→ WHAT THE TASK ASKS
Lay out the lines of the records below as a JSON list of strings, one string per line, starting at the line with "dimensions [766, 1156]" and continuing through the last line of the records. Leave out any blank lines.

(Records)
START

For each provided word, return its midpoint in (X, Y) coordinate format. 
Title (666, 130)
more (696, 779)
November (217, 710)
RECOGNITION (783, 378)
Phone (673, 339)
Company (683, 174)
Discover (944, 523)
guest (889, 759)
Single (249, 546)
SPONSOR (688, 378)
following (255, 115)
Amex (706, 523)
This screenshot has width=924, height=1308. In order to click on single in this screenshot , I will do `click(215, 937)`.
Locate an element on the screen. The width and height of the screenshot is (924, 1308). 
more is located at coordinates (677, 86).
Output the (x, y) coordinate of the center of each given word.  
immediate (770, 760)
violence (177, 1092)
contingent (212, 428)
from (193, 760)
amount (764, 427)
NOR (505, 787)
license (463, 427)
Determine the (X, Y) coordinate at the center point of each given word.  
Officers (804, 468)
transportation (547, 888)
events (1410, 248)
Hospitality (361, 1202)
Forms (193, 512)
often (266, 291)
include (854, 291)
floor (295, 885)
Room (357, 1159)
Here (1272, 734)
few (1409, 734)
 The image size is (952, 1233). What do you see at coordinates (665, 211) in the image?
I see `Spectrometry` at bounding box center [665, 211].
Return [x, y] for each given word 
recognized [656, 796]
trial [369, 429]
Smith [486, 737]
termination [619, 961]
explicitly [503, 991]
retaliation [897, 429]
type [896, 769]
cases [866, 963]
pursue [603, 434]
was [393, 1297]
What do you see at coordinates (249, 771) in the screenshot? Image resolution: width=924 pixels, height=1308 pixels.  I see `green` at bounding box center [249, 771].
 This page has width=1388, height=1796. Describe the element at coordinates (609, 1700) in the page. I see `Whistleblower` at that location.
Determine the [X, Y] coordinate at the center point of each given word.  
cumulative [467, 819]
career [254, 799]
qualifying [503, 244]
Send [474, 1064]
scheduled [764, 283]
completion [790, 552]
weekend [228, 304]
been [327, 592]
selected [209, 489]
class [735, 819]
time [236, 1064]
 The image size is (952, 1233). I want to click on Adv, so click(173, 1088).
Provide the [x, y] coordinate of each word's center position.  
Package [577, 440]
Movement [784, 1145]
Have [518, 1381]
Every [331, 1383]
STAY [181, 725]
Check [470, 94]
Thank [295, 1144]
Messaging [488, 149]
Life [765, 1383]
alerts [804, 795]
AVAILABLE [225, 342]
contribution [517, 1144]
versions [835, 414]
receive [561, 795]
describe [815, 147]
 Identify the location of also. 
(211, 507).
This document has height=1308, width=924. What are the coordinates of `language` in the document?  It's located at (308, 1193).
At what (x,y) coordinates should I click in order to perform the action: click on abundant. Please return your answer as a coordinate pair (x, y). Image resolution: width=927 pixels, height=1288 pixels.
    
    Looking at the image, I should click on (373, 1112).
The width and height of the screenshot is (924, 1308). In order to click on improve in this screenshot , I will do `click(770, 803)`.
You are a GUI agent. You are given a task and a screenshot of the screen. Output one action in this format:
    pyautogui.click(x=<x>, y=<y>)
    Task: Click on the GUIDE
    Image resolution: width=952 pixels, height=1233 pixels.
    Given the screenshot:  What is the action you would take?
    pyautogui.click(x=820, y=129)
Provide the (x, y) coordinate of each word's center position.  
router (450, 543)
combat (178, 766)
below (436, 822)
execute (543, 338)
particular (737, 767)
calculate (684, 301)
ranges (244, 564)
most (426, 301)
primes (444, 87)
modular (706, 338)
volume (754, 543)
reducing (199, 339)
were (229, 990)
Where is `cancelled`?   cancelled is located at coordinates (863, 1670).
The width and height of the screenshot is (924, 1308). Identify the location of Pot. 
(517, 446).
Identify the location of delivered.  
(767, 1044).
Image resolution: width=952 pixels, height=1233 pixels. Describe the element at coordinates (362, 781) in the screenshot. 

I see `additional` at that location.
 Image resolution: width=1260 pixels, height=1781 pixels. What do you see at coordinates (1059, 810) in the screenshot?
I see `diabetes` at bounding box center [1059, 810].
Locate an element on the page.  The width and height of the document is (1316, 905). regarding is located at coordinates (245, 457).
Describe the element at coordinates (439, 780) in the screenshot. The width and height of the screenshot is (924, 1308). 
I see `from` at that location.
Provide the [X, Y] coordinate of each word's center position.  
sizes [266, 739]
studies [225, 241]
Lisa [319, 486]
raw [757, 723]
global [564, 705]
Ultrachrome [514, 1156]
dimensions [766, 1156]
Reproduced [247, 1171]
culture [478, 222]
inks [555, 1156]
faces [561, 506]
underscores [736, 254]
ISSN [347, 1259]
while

END

→ ANSWER TO THE EXERCISE
[
  "dimensions [766, 1156]",
  "Reproduced [247, 1171]",
  "culture [478, 222]",
  "inks [555, 1156]",
  "faces [561, 506]",
  "underscores [736, 254]",
  "ISSN [347, 1259]",
  "while"
]